CU06-1004 alleviates vascular hyperpermeability in a murine model of hereditary angioedema by protecting the endothelium.

BACKGROUND: Over-release of the vasoactive peptide bradykinin (BK) due to mutation in the SERPING1 gene is the leading cause of hereditary angioedema (HAE). BK directly activates endothelial cells and increases vascular permeability by disrupting the endothelial barrier, leading to angioedema affecting face, lips, extremities, gastrointestinal tract, and larynx. Although various pharmacological treatment options for HAE became available during the last decade, they are presently limited and pose a major economic burden on patients.

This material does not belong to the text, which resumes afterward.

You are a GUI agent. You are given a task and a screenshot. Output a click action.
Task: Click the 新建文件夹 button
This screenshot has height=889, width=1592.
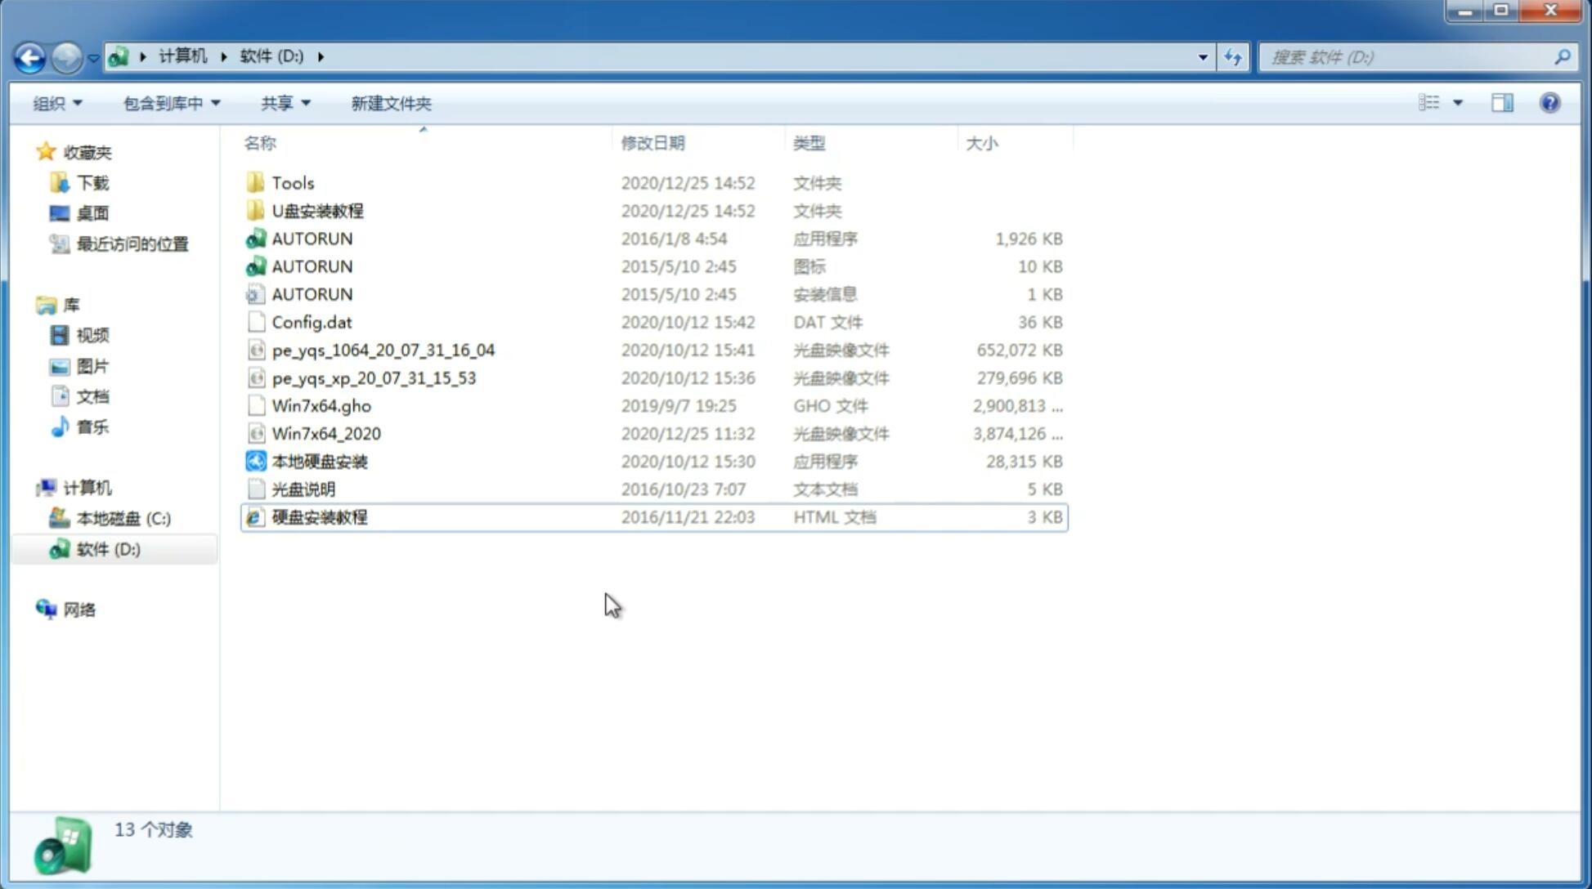pyautogui.click(x=390, y=101)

To identify additional therapeutic options for HAE, we evaluated the effect of CU06-1004, an endothelial dysfunction blocker, on BK-induced vascular hyperpermeability and the HAE murine model. METHODS: To investigate the effect of CU06-1004 on BK-induced vascular hyperpermeability in vivo, we pre-administrated WT mice with the drug and then induced vascular leakage through intravenous injection of BK and observed vascular alternation. Then, SERPING1 deficient mice were used for a HAE murine model. For an in vitro model, the HUVEC monolayer was pre-treated with CU06-1004 and then stimulated with BK. RESULTS: Bradykinin disrupted the endothelial barrier and formed interendothelial cell gaps, leading to hyperpermeability in vivo and in vitro. However, CU06-1004 treatment protected the endothelial barrier by suppressing Src and myosin light chain activation via BK and alleviated hyperpermeability. CONCLUSION: Our study shows that CU06-1004 oral administration significantly reduced vascular hyperpermeability in the HAE murine model by protecting the endothelial barrier function against BK stimulation. Therefore, protecting endothelium against BK with CU06-1004 could serve as a potential prophylactic/therapeutic approach for HAE patients.